Mais les paris hasardeux du tandem Legault-Fitzgibbon ne s’arrêtent pas là, car la vérificatrice générale n’a pas fait une enquête exhaustive.

Par exemple, la Caisse a perdu 200 millions en prêtant à la maison mère de Northvolt, en Suède, aujourd’hui en faillite. Mince consolation, Le zinzin québécois n’est pas le seul gestionnaire canadien d’actifs de caisses de retraite à avoir perdu de l’argent dans cette galère (2).

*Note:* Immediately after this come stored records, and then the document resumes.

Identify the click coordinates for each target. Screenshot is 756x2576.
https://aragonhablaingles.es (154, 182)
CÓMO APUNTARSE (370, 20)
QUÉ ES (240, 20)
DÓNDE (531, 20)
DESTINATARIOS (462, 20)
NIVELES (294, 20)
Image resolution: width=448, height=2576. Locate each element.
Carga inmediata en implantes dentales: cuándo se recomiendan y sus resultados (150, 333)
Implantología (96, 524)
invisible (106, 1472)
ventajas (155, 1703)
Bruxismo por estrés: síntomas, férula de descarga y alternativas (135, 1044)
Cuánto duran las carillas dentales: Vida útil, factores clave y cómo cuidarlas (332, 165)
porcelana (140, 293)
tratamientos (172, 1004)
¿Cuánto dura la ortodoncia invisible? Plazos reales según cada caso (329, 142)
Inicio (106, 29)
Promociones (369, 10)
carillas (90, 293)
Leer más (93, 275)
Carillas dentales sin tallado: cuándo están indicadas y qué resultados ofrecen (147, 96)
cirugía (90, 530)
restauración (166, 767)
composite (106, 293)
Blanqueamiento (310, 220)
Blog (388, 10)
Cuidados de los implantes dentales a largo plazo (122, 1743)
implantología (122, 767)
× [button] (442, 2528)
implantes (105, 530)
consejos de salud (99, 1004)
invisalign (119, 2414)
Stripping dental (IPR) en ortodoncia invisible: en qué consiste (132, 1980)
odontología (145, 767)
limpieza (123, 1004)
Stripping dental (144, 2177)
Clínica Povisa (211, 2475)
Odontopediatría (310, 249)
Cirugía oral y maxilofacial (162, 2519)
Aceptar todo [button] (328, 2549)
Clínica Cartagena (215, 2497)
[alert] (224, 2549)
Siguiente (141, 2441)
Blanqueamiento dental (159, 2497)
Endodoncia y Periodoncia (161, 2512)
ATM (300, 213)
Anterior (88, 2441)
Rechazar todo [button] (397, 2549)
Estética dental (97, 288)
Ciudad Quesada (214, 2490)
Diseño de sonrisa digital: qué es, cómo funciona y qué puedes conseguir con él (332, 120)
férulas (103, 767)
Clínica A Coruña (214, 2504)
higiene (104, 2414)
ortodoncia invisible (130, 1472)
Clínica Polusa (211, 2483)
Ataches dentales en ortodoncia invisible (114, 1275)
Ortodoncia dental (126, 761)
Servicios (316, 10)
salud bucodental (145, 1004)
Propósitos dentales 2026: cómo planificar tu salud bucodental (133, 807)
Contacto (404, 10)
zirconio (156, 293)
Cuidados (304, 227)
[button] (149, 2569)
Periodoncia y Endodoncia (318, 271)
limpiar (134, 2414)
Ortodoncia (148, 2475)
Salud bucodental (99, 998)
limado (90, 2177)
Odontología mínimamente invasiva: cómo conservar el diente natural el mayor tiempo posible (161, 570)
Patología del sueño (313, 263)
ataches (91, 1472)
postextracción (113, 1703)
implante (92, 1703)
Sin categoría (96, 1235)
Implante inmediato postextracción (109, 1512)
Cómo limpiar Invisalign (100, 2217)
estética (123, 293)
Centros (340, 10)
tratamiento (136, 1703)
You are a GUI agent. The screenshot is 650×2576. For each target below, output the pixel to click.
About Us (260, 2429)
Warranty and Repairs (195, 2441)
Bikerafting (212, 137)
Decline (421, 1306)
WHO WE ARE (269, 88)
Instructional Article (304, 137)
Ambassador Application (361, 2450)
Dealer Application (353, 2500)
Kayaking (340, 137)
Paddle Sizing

La vérificatrice n’a pas retenu non plus la promesse de réserver 354 mégawatts à Northvolt, de quoi alimenter une ville comme Longueuil.  Cette gageure a empêché le Québec d’accueillir l’expansion nord-américaine du fabricant norvégien de graphite synthétique Vianode. Le chantier de 2,3 milliards, à St. Thomas, en Ontario, où l’entreprise a finalement jeté son dévolu, avance comme prévu (3).

Pas d’argent des contribuables

Pour cet investissement, Ottawa n’a pas avancé ni promis d’argent. Queen’s Park, pour sa part, s’est engagé à prêter jusqu’à 670 millions, mais il n’y aura aucune forme de subventions.

Ottawa n’a pas perdu d’argent non plus dans la déroute de Northvolt, alors qu’il s’était engagé à financer la production jusqu’à concurrence de 4,6 milliards. 

L’argent promis consistait à subventionner les batteries fabriquées, à hauteur du crédit d’impôt à la production que les États-Unis s’étaient engagés à donner en vertu de l’Inflation Reduction Act, la loi phare de l’administration de Joe Biden. 

Donald Trump a compromis les efforts de son prédécesseur pour doter les États-Unis d’une solide base industrielle dans la filière batterie, capable de faire face à la domination écrasante de la Chine, en dépit des succès indéniables de son chantre Elon Musk avec ses Tesla. 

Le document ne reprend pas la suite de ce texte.